The novel starts with a murder. Oliver Whyte, a man about town is found dead in a hansom cab. The cabman describes a man in a soft hat wearing a light coat, coming up to Whyte, who is drunk, and helping him hail a cab. The man seems to then recognise the deceased, cry out ‘you’ and walk off. He then returns a while later and gets into the cab with Whyte, is dropped off at a street corner with the cab taking Whyte on to his destination, where the cabman discovers he is dead.
It transpires that Whyte was paying his attentions to the heiress Madge Frettlby, who is engaged to our hero, Brian Fitzgerald. Brian, of course, is soon fingered for the murder and stands trial for it. He has an alibi for the time of the murder but will not divulge it because he is protecting someone. So far so good, and this takes up the first third of the novel. I won’t spoil it by saying what happens next but, suffice it to say, this particular complication is resolved (mostly by Fitzgerald’s lawyer Calton) but, in the resolving, another mystery is uncovered.
The next part of the novel takes us into the drawing rooms of ‘marvellous Melbourne’ and the lives of Brian, Madge and her father Mark Frettlby. In the first part we were taken into the slums off Little Bourke Street. The mystery in the second part of the novel is then ostensibly solved (the reader has pretty much worked it out any how).
But there is another twist and this is worked out in the remainder of the novel where the taint of the slum threatens to invade the upper classes, and a final revelation is made (and vindicates the ‘hunch’ of one of the detectives on the case, Kilsip).

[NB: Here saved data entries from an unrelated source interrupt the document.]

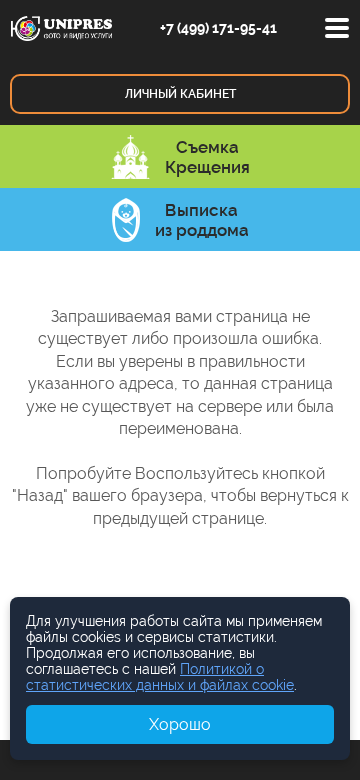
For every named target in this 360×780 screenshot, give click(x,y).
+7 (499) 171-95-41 (218, 28)
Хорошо (180, 724)
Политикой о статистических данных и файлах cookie (160, 677)
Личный (180, 94)
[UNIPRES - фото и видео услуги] (61, 27)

The novel is plot-driven and this kept me reading when it sagged a bit in the middle. Other pleasures are the physical descriptions of Melbourne and the depictions of social life. I suppose the plot does cleverly fit together but it didn’t feel like it; there is not one central detective, and there is a sense, a lot of the time, that characters are jumping to conclusions only to be found wrong, and the ball is then taken up by someone new in a somewhat repetitious way.
Well done to Text for bringing back one of our overlooked 19th century texts. So far there aren’t any by 19th century women writers included (My Brilliant Career coming in at 1901). Barbara Baynton’s Bush Studies, is scheduled for publication in October but, again, they are early 20th century (1902).